October 3, 1923, Kentucky Department of Corrections, Guard V.B. Mattingly, Guard William Gilbert, and Guard Hodge Cunningham died at the hands of inmates attempting to take over the dining room at the Kentucky State Penitentiary in Eddyville.  They found the bodies three days later after the officers stormed the dining facility; the prisoners killed Cunningham during the ensuing standoff and the other two had committed suicide.  Officer Cunningham became the first guard, at Eddyville, to be killed in the line of duty.

October 3, 1931, Kentucky football seasons opens with a shutout of Maryville 19-0 in Lexington.  Kentucky and Coach Harry Gamage would go on to tie Tennessee and beat Florida and end the season 5-2-2.

October 3, 1934, Commonwealth of Kentucky dedicated the John James Audubon State Park.

October 3, 1951, Army PFC Billy J. Salyer from Magoffin County and Army PFC Charles H. Skrobanek from Jefferson County, died fighting in the Korean War.

October 3, 1952, Marine Corps PFC Leonard R. Stevens from Ft. Knox, died fighting in the Korean War.

October 3, 1954, Barney Frazier caught a state record 36 lbs. 4 oz. sturgeon in Lake Cumberland.  Mr. Frazier is from Corbin.

October 3, 1967, Army PFC Michael Lee Miller of Henderson County, died fighting in the Vietnam War.

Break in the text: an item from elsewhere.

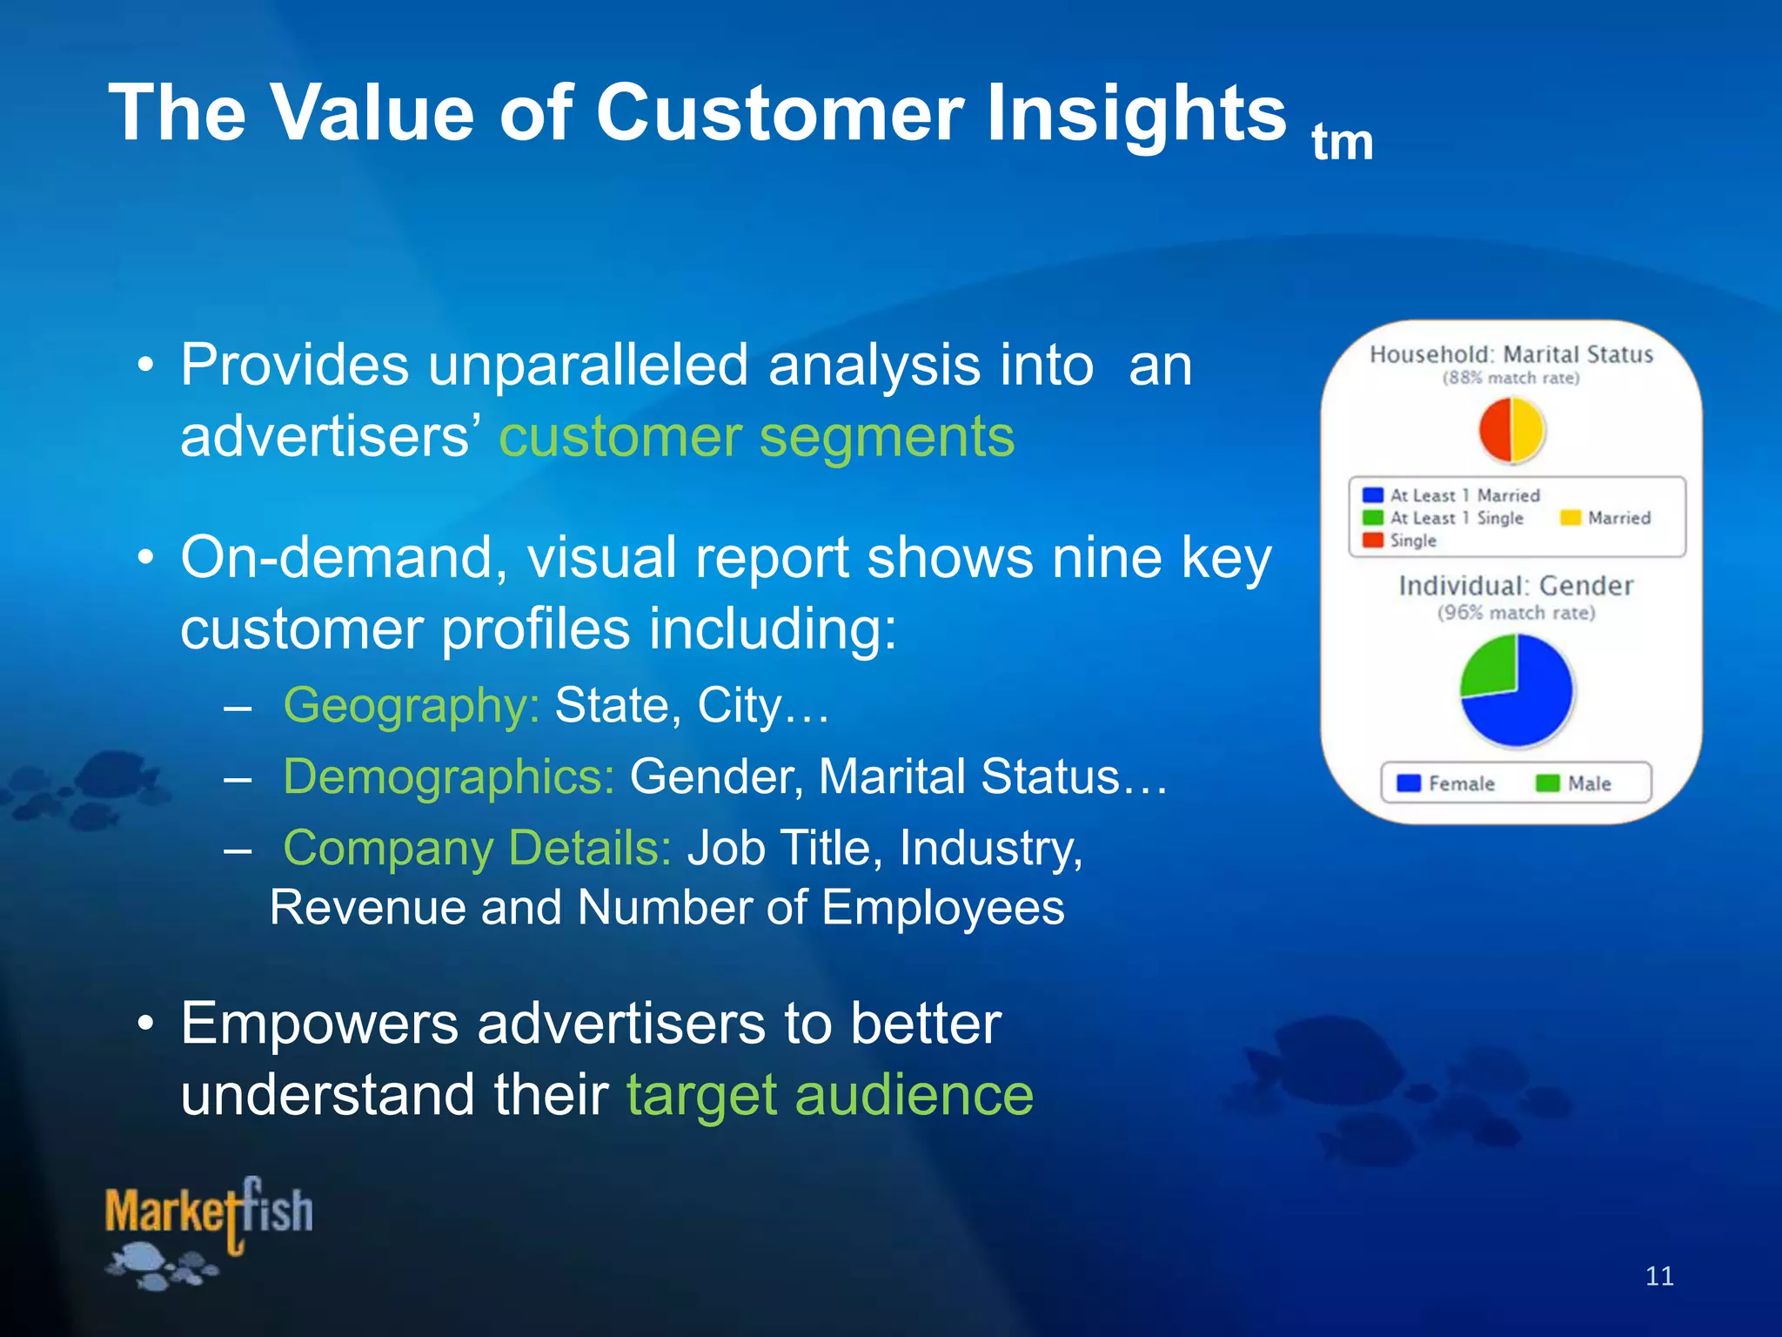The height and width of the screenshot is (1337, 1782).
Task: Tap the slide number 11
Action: [x=1659, y=1276]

Localtonians wishes a Happy Birthday to Back Street Boy Kevin Scott Richardson, born in Lexington in 1971.  

October 3, 1997, Lyman Tefft Johnson passed away in Louisville.  Lyman was an American educator and influential role model for racial desegregation in Kentucky.  He is best known as the plaintiff, whose successful legal challenge opened the University of Kentucky to African-American students in 1949.

October 3, 2015, New York Met Max Scherzer was pitching a no-hitter with the score 2-0 when Dan Uggla homered for the Washington Nationals.  It would be the Kentuckians final bat in a very successful MLB career.